# Abzocke durch provozierten kostenpflichtigen Rückruf



## Anonymous (15 April 2002)

=> Abzocke nicht nur über 0190-Nummern

Habe gestern einen Anruf erhalten - ohne dass das Handy geklingelt hätte.   Habe Rückruf aktiviert, ohne Nummer (0067793501) zu prüfen. Ich hörte dann die ersten beiden Sätze eines belanglosen Dialogs und habe das Telefonat sofort beendet, weil mir dann doch aufging, das hier was nicht stimmt. Die Nummer ist übrigens von den Salomonen!!!  :evil: Ich tippe auf Abzocke und erwarte meine nächste Telefonabrechung mit besonderer Aufmerksamkeit.


----------



## Heiko (15 April 2002)

Danke für Deinen Hinweis!

Über ähnliche Methoden findest Du verschiedene Informationen auf dialerhilfe.de und computerbetrug.de.


----------



## SprMa (16 April 2002)

*Rückruf*

Sowas ähnliches hatte ich mal nach einem Inserat in der Alles / Kurz&Fündig. Ich bekam eine SMS, in der der Absender sehr interessiert an meinem Angebot war und um Rückruf bat. Erratet die Nummer, die angegeben war...


----------



## Tonguru (26 Mai 2002)

*Abzocke nicht nur über 0190-Nummern*

Siehe hierzu im Forum "Dialer" den Beitrag "SMS-Abzocke".

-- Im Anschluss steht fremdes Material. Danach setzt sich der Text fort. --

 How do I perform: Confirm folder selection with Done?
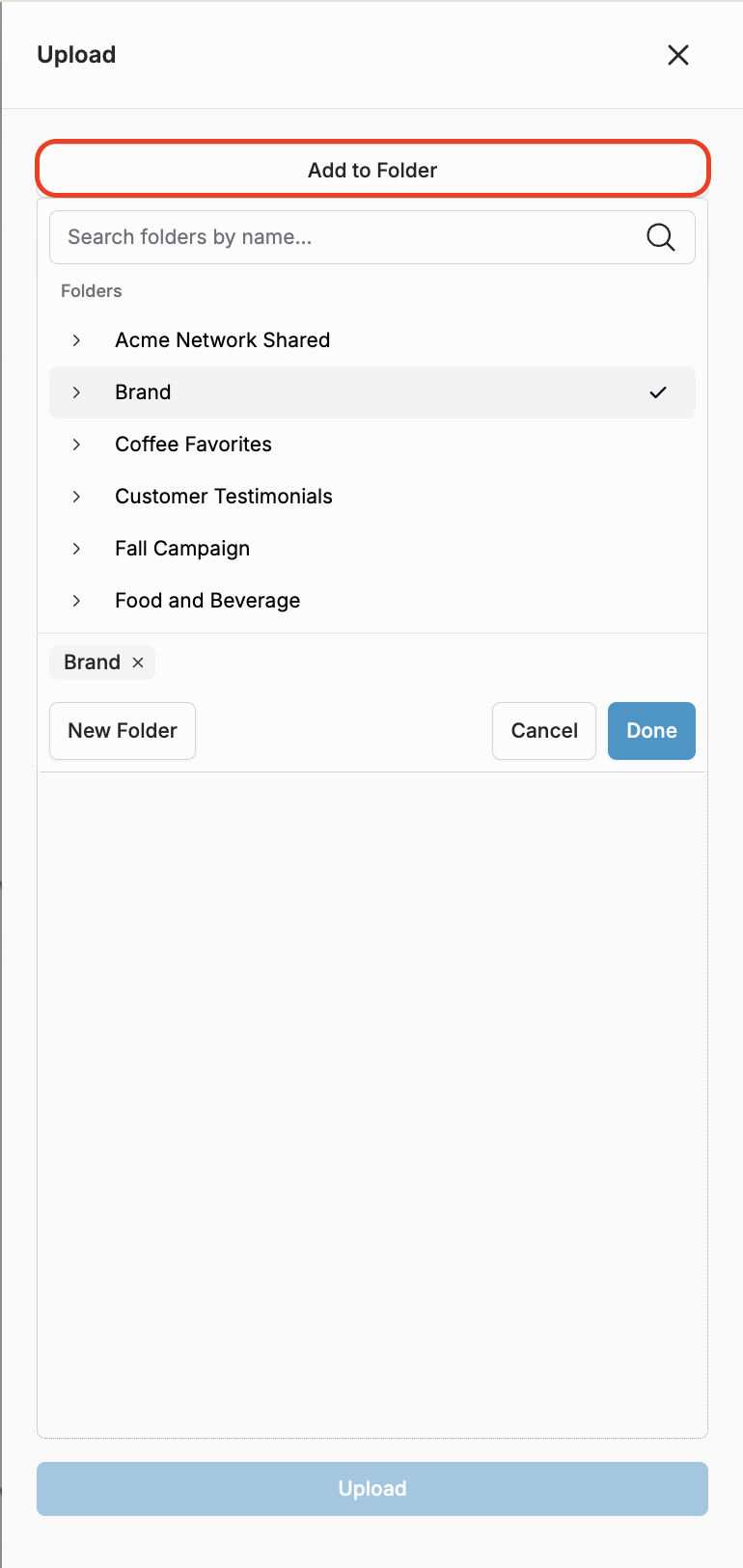point(651,731)
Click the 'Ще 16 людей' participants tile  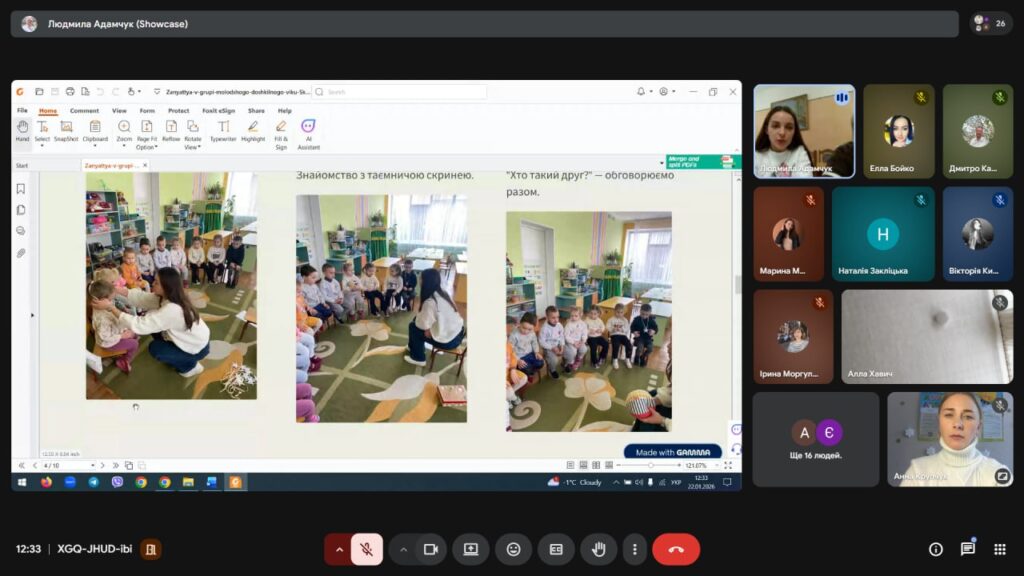tap(816, 439)
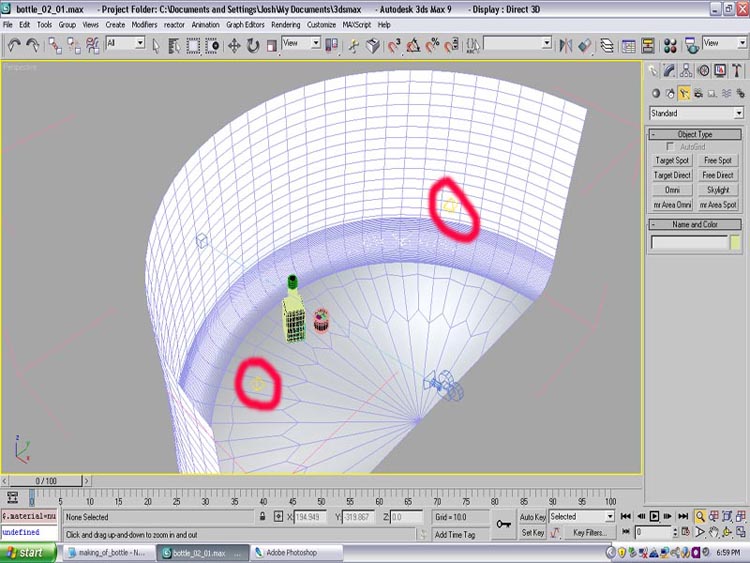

Das ist die Masche, vor der bei "Stern-TV" gewarnt wurde.


----------



## Eisbaer (24 Juni 2002)

Ich verstehe ohnehin nicht, wie man vor allem aufgrund einer SMS jemanden zurueckruft. So etwas wuerde ich ohnehin niemals tun, wenn ich die Nummer nicht einmal kenne. Wer was von mir will, der kann auch ruhig mal selber anrufen. Oder sehe ich das grundsaetzlich hier falsch ?

Gruss Thomas


----------